The clause model (shared with compare-cli / template-vault-cli)

extract-cli reuses template-vault-cli's clause-detection cascade and clause_aliases model so a foreign document's clauses land on the same canonical vocabulary the rest of the suite speaks:

  • Detection tiers, first-match-wins: h2 (## Heading) → bold-numbered (**1. …**) → all-caps (blank-line-framed shouting). Roman numerals 1–39 are stripped from titles (longer alternatives first).
  • clause_aliases shape is {canonical_title: [alias, …]}, identical to template-vault's meta.json field. template-vault stores it per-template; extract-cli ships a built-in default vocabulary (CANONICAL_CLAUSE_ALIASES) because foreign paper carries no meta.json. Each output clause reports its detected_title, the mapped canonical_title, whether it mapped, and the detection tier.
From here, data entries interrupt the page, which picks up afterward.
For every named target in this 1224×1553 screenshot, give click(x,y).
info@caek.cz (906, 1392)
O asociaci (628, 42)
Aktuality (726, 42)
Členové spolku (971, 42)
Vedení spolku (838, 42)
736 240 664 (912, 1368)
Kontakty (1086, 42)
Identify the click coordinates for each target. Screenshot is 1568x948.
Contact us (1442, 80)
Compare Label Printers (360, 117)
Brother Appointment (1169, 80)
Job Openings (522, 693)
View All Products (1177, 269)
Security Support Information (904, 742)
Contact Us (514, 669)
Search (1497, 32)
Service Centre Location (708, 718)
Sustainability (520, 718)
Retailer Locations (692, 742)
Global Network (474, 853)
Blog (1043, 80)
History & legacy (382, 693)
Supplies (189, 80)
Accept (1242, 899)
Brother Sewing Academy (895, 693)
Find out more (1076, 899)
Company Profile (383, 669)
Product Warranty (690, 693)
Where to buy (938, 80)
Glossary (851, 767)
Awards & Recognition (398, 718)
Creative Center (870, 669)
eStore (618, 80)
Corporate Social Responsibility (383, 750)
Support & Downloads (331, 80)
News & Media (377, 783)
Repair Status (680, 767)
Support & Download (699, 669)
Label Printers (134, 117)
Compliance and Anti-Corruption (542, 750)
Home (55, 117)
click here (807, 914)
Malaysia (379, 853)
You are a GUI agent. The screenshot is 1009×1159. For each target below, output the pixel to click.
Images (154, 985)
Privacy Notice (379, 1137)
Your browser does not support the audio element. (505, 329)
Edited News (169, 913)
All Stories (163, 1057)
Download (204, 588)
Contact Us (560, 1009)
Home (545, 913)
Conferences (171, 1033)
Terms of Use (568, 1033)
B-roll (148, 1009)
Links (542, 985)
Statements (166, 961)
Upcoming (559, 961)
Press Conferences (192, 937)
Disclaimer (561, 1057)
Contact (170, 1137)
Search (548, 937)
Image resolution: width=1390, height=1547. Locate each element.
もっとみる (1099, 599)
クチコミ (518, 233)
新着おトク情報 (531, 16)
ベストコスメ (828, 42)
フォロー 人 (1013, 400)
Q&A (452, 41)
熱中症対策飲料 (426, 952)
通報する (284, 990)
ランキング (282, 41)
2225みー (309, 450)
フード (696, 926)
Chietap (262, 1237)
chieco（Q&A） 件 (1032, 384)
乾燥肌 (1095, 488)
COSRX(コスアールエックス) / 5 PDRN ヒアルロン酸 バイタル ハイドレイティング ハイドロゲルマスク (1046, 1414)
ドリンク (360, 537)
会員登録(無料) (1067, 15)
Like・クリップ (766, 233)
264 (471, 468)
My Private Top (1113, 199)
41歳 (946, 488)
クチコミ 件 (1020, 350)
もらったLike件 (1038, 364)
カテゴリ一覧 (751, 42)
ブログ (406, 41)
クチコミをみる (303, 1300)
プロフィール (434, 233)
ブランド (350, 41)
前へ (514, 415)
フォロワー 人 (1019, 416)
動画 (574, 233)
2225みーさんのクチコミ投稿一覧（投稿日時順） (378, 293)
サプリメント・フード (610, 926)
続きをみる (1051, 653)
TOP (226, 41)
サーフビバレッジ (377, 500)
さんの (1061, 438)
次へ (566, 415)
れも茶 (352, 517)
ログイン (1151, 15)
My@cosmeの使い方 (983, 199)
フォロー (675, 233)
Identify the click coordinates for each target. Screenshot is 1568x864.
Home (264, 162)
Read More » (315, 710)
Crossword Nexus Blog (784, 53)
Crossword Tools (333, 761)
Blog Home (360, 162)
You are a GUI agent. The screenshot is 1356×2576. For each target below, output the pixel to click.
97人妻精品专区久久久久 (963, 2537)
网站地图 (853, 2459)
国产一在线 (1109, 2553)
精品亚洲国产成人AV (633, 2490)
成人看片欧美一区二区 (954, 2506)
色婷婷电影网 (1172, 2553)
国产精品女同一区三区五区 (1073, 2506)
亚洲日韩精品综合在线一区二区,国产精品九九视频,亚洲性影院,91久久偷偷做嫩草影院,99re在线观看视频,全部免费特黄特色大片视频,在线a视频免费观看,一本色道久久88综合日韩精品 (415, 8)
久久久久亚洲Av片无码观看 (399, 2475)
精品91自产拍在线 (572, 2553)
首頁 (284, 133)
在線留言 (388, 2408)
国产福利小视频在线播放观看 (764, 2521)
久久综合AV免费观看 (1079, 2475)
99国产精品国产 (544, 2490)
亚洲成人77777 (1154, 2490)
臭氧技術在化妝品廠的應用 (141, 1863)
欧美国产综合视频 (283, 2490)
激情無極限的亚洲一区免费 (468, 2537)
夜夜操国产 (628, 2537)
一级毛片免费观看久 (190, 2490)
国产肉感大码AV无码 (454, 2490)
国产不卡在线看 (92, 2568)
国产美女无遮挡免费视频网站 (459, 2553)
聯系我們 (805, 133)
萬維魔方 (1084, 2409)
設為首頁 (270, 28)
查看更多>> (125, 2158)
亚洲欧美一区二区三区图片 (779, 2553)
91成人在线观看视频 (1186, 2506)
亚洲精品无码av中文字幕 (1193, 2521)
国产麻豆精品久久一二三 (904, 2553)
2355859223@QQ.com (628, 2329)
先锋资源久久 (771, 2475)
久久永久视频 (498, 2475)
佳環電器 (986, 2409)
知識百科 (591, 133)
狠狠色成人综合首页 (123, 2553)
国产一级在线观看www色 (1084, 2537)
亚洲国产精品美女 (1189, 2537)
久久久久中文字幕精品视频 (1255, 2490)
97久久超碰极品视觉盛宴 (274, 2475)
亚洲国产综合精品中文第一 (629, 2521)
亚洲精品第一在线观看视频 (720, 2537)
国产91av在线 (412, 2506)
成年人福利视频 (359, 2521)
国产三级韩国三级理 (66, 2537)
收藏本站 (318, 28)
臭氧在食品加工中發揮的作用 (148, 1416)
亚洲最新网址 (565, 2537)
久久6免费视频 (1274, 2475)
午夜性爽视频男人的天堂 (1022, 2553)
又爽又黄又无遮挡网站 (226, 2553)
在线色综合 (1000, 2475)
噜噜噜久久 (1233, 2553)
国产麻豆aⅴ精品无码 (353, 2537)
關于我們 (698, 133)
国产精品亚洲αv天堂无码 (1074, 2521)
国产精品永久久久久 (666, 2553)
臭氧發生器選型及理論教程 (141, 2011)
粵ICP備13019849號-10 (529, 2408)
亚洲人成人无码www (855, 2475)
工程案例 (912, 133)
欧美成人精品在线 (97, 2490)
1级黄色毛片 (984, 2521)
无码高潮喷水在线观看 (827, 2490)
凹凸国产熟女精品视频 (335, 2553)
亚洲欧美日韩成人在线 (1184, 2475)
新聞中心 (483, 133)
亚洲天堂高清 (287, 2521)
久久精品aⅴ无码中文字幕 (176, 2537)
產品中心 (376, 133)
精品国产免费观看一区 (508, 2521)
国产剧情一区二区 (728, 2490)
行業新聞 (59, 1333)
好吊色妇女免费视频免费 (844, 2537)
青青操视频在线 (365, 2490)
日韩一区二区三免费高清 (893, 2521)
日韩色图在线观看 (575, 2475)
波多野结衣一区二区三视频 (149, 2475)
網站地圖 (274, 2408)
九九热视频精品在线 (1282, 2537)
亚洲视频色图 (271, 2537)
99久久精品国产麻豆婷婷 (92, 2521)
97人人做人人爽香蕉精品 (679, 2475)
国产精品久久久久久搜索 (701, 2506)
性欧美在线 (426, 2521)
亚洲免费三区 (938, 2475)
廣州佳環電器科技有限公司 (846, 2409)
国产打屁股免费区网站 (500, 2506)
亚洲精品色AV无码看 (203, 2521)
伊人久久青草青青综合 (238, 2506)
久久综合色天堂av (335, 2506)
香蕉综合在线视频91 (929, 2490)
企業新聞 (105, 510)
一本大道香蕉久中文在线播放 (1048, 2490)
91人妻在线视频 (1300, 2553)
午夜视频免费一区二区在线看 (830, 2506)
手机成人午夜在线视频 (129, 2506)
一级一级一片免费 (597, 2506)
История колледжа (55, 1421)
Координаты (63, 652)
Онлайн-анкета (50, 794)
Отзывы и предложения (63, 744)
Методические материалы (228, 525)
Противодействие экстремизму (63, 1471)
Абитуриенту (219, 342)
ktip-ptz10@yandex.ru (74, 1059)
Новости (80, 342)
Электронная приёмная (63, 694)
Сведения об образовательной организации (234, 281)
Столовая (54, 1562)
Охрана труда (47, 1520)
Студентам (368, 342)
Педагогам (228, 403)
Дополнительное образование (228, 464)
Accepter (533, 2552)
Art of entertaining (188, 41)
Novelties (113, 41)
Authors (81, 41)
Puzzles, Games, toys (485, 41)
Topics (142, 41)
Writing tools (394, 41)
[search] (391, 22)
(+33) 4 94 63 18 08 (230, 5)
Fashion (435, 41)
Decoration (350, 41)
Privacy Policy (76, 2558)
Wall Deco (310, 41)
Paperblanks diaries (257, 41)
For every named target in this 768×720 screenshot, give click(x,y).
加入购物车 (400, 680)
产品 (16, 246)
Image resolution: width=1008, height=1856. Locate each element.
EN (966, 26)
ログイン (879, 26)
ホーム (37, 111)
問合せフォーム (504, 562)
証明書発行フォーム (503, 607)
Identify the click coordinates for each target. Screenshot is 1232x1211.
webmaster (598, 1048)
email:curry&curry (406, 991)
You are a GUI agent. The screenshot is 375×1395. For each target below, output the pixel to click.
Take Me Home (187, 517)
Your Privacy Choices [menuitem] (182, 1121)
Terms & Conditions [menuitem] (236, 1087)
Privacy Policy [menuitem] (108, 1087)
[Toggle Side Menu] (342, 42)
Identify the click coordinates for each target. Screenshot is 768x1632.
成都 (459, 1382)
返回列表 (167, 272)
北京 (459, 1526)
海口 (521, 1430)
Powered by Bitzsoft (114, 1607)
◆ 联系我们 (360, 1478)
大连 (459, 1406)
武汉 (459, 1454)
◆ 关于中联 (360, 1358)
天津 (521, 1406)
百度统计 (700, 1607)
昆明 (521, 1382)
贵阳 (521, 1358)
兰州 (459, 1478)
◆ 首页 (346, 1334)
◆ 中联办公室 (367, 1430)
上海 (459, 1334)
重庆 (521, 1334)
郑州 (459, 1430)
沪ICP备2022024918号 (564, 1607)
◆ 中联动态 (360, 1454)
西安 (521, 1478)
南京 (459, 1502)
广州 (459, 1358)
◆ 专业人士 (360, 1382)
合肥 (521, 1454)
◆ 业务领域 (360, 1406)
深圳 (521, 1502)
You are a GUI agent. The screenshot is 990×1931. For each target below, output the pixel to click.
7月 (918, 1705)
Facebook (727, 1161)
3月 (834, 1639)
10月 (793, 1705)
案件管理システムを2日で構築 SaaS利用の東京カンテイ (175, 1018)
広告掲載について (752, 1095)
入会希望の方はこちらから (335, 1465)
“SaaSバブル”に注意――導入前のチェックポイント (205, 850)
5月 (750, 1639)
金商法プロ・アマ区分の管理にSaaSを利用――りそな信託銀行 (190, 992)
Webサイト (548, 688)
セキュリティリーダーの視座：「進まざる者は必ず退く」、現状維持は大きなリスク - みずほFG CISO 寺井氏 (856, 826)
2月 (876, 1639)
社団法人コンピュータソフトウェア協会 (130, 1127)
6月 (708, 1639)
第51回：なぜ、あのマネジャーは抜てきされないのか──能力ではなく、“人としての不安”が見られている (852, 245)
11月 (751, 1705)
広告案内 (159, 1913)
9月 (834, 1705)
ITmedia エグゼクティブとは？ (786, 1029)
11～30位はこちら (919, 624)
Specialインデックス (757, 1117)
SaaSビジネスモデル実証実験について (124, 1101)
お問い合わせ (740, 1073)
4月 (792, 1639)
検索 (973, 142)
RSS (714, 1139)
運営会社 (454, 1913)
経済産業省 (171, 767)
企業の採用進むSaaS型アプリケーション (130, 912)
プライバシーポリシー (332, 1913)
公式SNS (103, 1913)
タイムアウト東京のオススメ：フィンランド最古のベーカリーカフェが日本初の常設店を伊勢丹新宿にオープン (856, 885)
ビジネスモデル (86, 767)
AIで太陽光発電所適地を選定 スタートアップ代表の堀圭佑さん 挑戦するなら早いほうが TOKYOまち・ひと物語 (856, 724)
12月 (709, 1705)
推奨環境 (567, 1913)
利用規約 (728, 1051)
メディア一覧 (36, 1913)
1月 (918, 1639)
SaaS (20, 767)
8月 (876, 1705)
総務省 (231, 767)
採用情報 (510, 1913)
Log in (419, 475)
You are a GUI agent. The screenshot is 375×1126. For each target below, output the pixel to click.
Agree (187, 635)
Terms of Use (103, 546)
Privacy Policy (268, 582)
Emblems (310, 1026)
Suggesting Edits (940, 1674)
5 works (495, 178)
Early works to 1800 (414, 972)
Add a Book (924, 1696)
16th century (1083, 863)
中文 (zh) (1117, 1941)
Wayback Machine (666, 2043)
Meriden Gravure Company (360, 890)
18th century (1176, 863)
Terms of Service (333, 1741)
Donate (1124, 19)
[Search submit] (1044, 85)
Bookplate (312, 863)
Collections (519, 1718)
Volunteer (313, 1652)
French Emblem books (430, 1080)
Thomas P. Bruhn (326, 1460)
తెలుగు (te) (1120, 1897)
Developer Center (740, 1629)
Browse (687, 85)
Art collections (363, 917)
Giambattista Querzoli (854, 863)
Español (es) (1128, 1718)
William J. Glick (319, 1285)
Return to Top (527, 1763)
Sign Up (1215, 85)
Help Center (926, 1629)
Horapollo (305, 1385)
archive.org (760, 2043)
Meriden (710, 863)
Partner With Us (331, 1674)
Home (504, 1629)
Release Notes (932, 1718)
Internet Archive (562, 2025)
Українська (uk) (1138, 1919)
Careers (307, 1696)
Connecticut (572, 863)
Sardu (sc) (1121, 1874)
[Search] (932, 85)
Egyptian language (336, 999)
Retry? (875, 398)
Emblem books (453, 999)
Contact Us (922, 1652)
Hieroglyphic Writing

compare-cli can align a foreign document's clauses[] against a canonical template's structure; nda-review-cli can run clause-keyed policy against the normalized titles.

Shared LLM config

extract-cli adopts the suite-wide LLM config lookup order (LLM is opt-in via --llm):

~/.config/contract-ops/llm.json        # suite-wide (preferred)
./config/llm.json                       # repo-local override

Schema (matches config/llm.json.example):

{
  "provider": "anthropic | openai",
  "model":    "claude-sonnet-4-6 | gpt-4o-mini | ...",
  "api_key":  "sk-...",
  "base_url": "https://api.example/v1   (openai-compatible only)"
}

A user who configures ~/.config/contract-ops/llm.json once gets working LLM features across every suite tool that adopts this order. The enrichment uses only stdlib urllib, so there is no runtime dependency.

UX conventions adopted

Concern Convention
Primary result stdout (JSON payload, default)
Discovery extract --catalog json (commands/flags, the suite contract) + extract schema / extract fields --json
--why, warnings, errors stderr
--why envelope plain-text [why] <header> block (as in template-vault-cli / draft-cli)
Quiet -q / --silent / --quiet aliases
Color auto-detect TTY; honor NO_COLOR and FORCE_COLOR (https://no-color.org/)
Version -V / --versionextract-cli X.Y.Z
Demo extract demo zero-config first experience
Completion hidden __complete subcommand + extract completion {bash,zsh}
Exit codes 0 success, 1 finding (low-signal document), 2 bad usage

What this repo does NOT ship

  • The four-tier clause-detection rule's canonical spec — lives in compare-cli/docs/clause-detection.md. This repo ports the implementation and the clause_aliases model from template-vault-cli.
  • The nda-review-cli policy schema — lives in that repo.

When the cross-cutting specs grow, they should move to a neutral drbaher/contract-ops-specs repo, as noted in the suite playbook.